/---

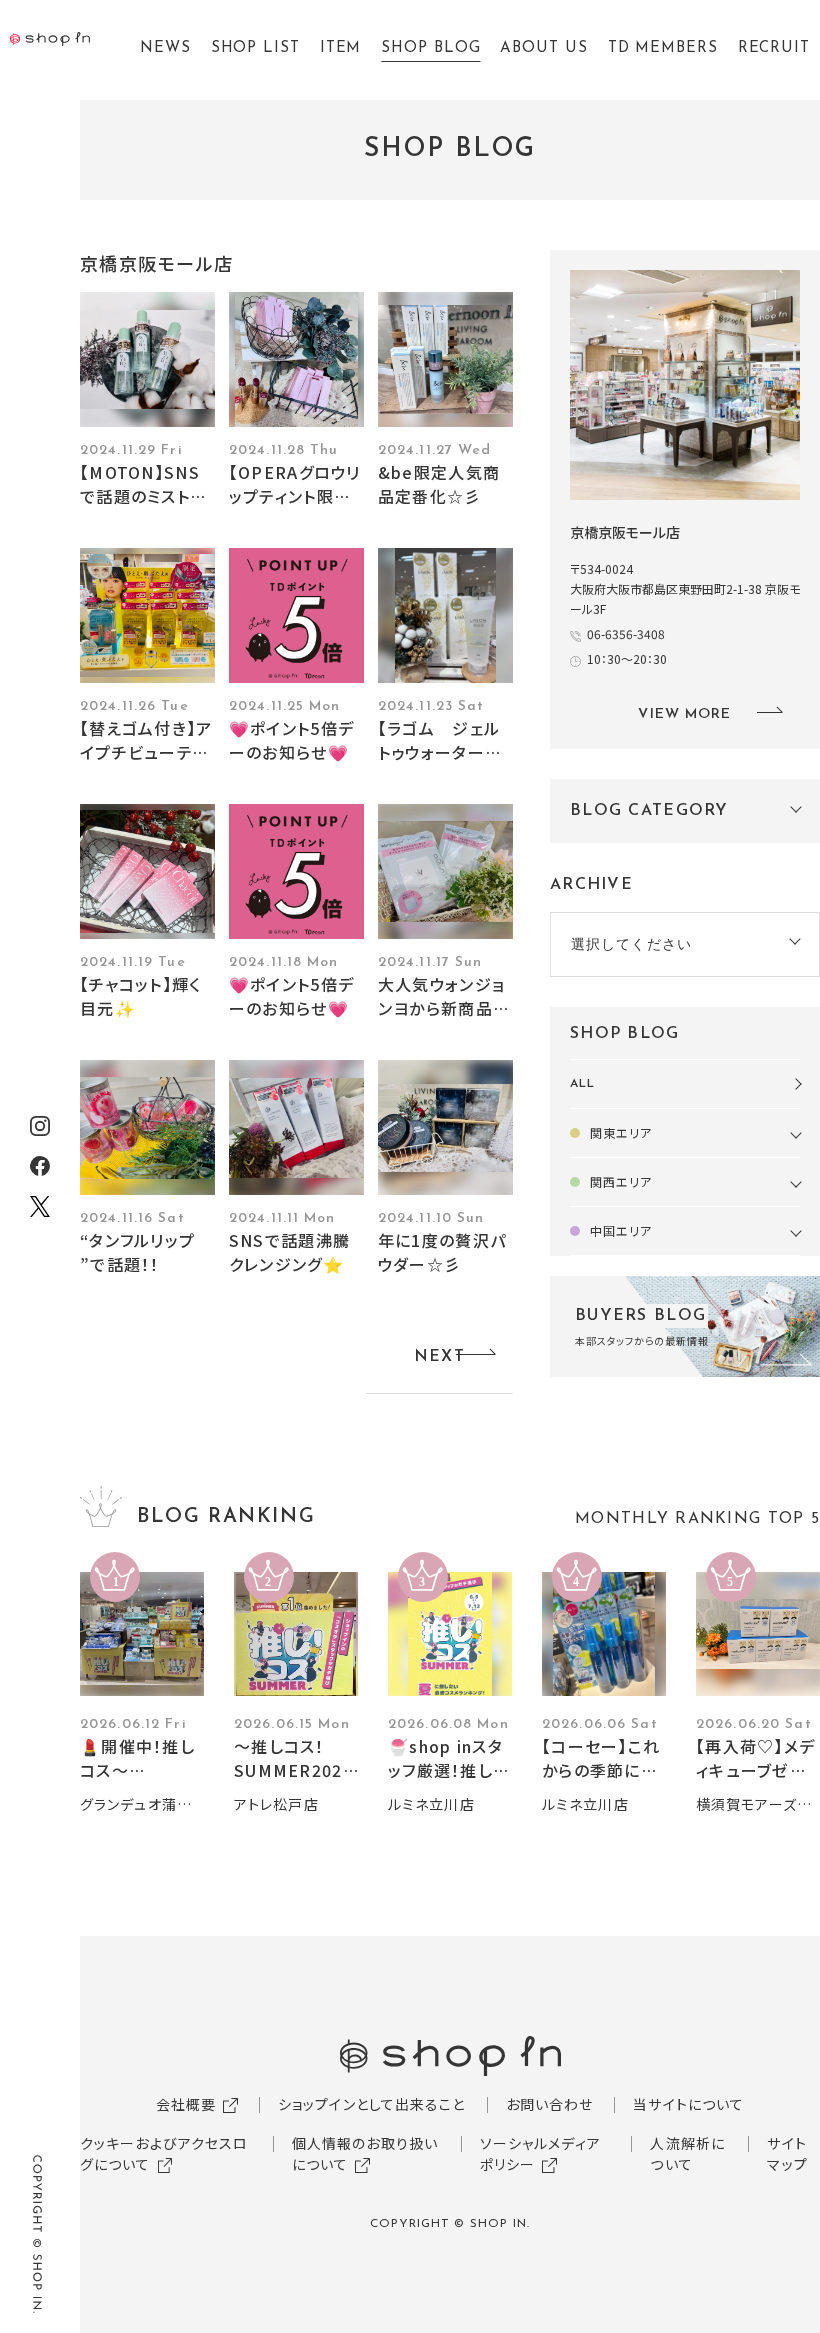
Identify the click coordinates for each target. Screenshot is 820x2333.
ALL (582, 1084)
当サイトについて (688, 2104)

\---
/---

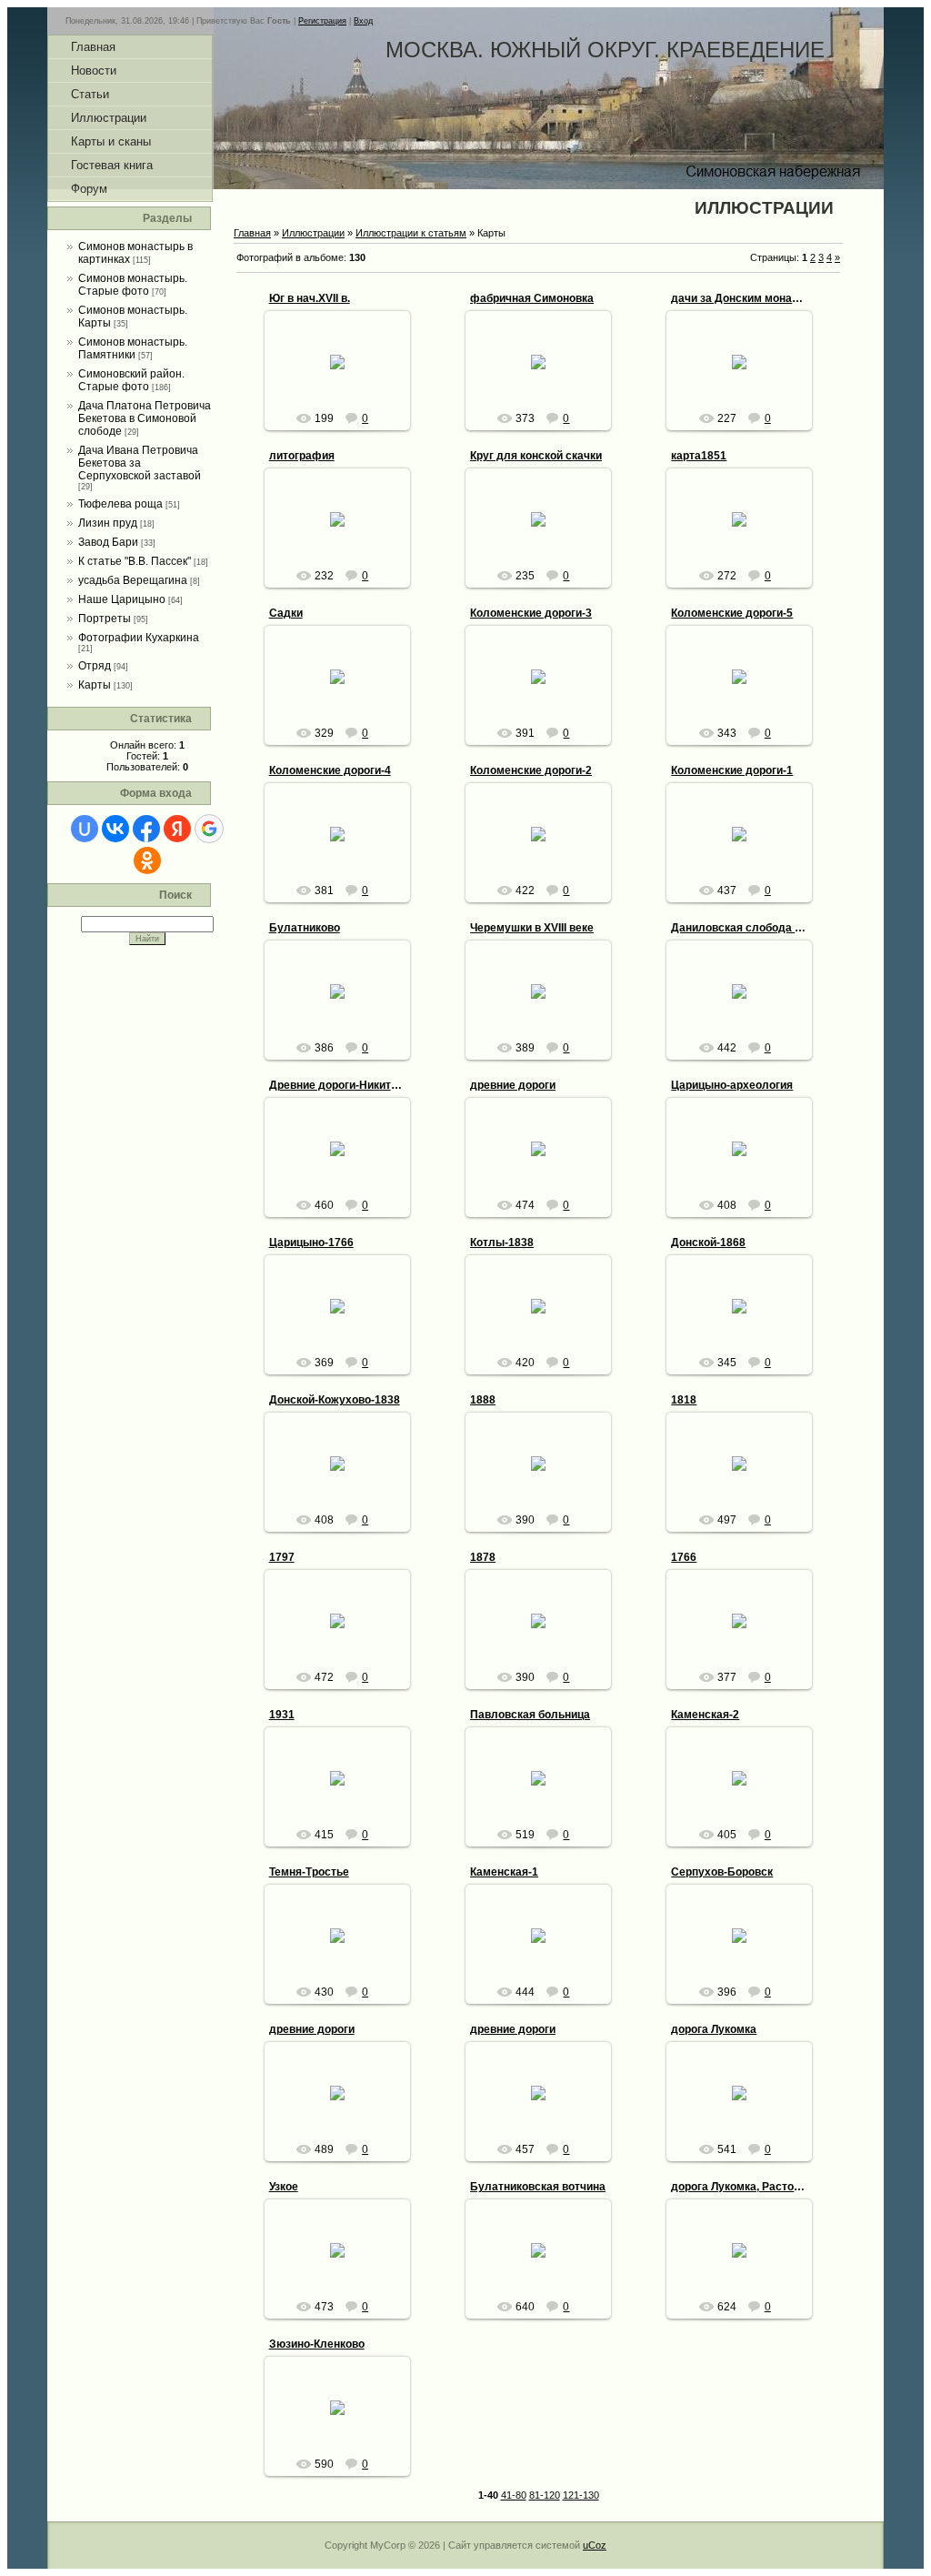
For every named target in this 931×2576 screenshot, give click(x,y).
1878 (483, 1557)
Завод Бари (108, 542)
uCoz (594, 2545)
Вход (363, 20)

\---

# Prompt
Tally the lines of the records holding the word "target", then give only the resulting number.

# Expected output
2